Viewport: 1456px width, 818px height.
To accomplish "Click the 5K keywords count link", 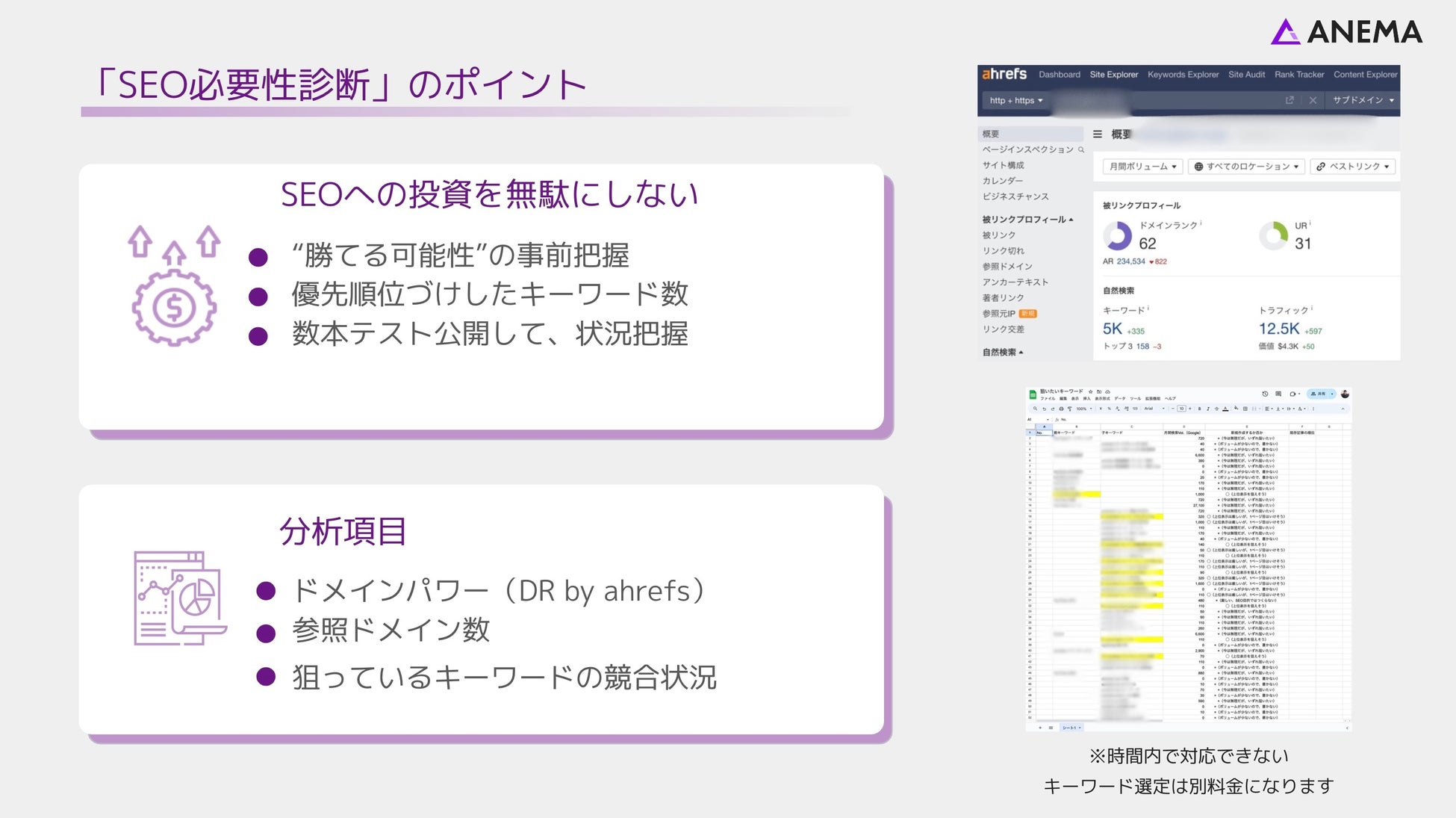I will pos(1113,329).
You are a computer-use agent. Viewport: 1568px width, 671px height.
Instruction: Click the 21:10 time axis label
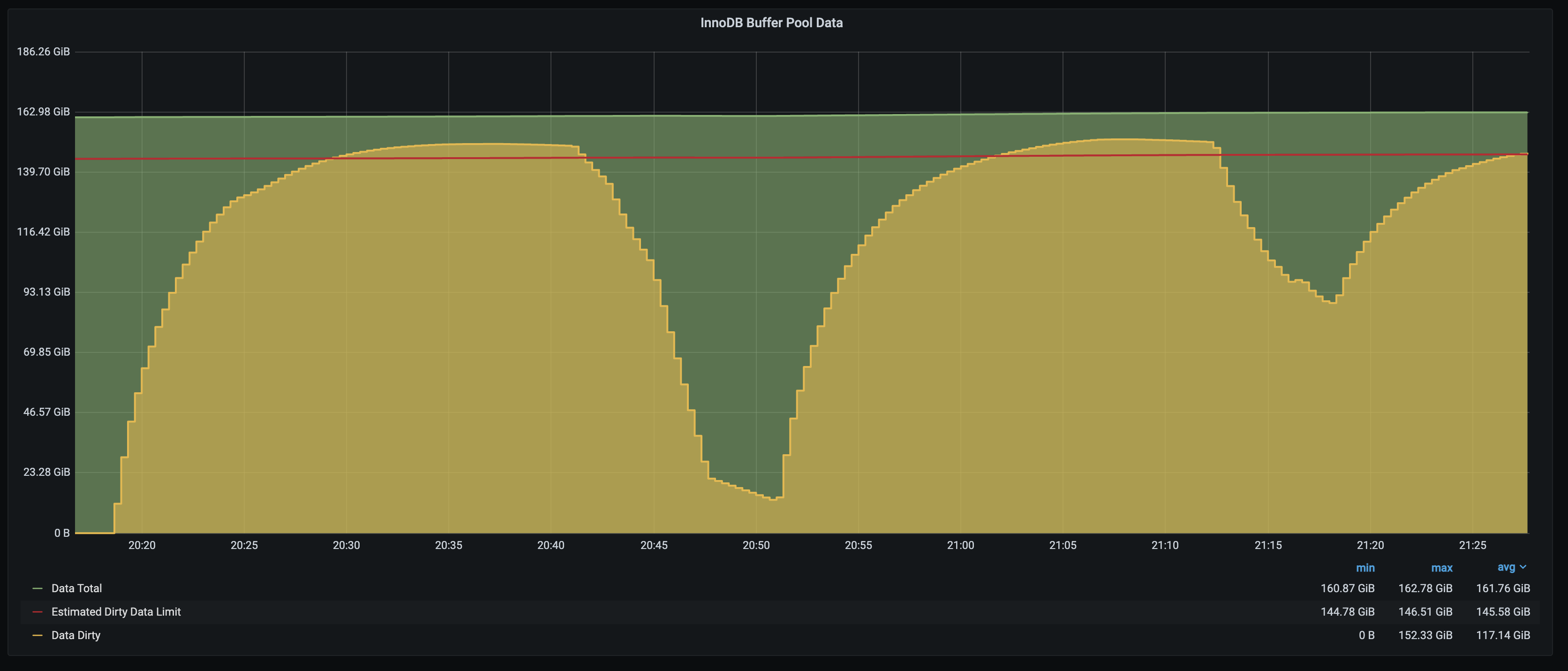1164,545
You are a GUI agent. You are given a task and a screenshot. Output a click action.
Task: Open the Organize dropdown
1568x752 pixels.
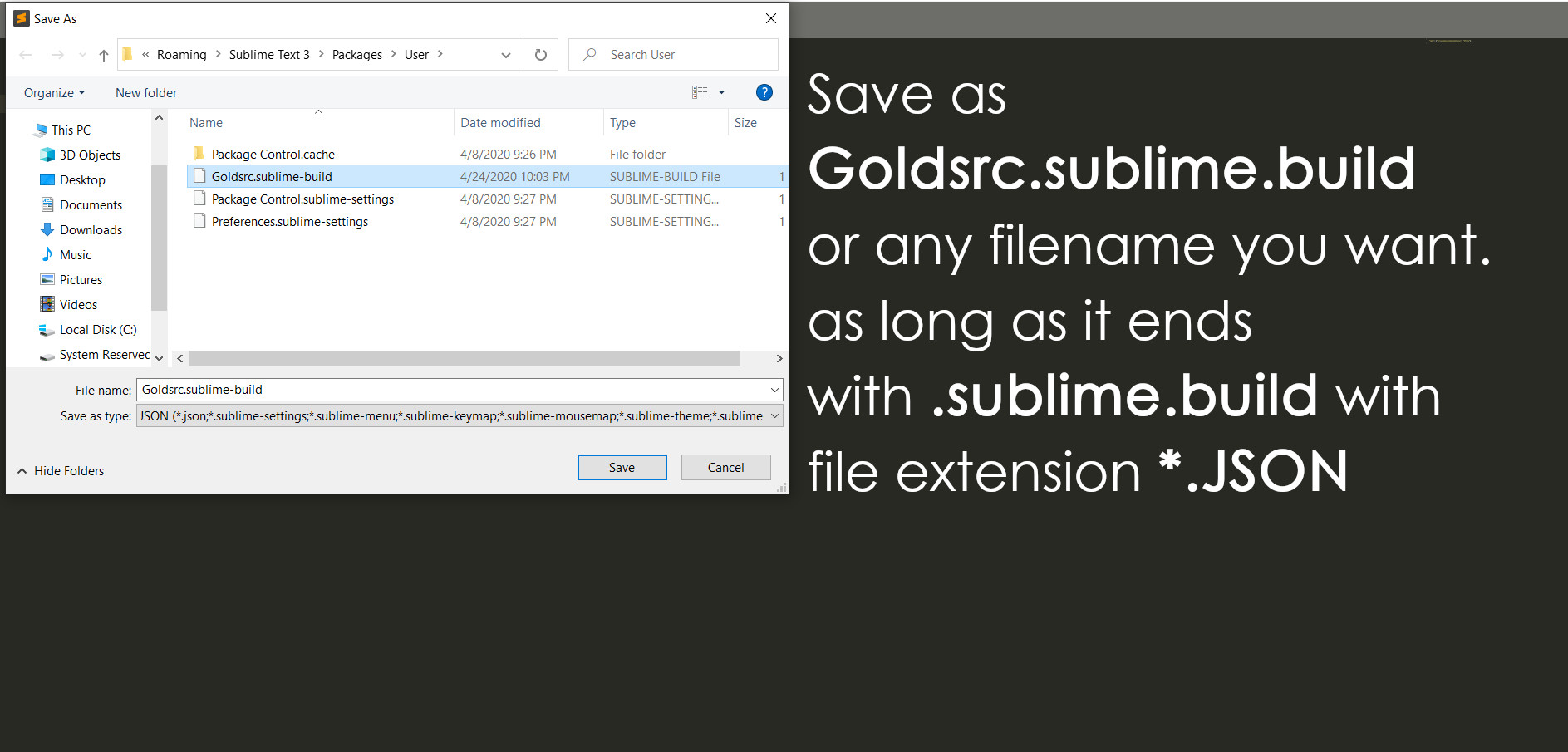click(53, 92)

* * *

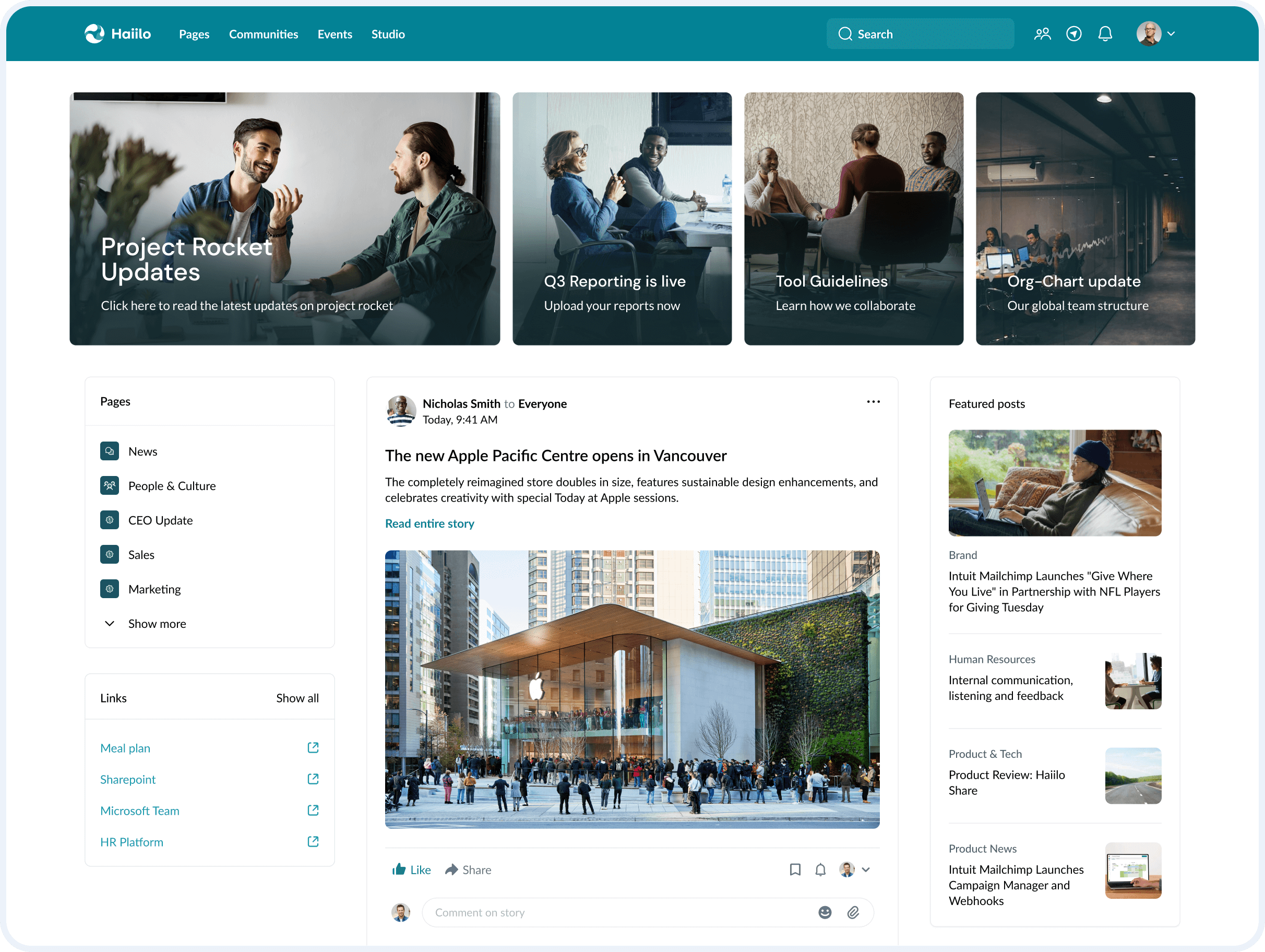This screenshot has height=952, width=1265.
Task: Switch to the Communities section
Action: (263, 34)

--

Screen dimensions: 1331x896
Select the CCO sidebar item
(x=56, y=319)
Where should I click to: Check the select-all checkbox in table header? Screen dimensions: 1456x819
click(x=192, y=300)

### Exercise prompt
In the data above, how many lines carry the string "Viewport"? Only the number should be given.

### Reply
2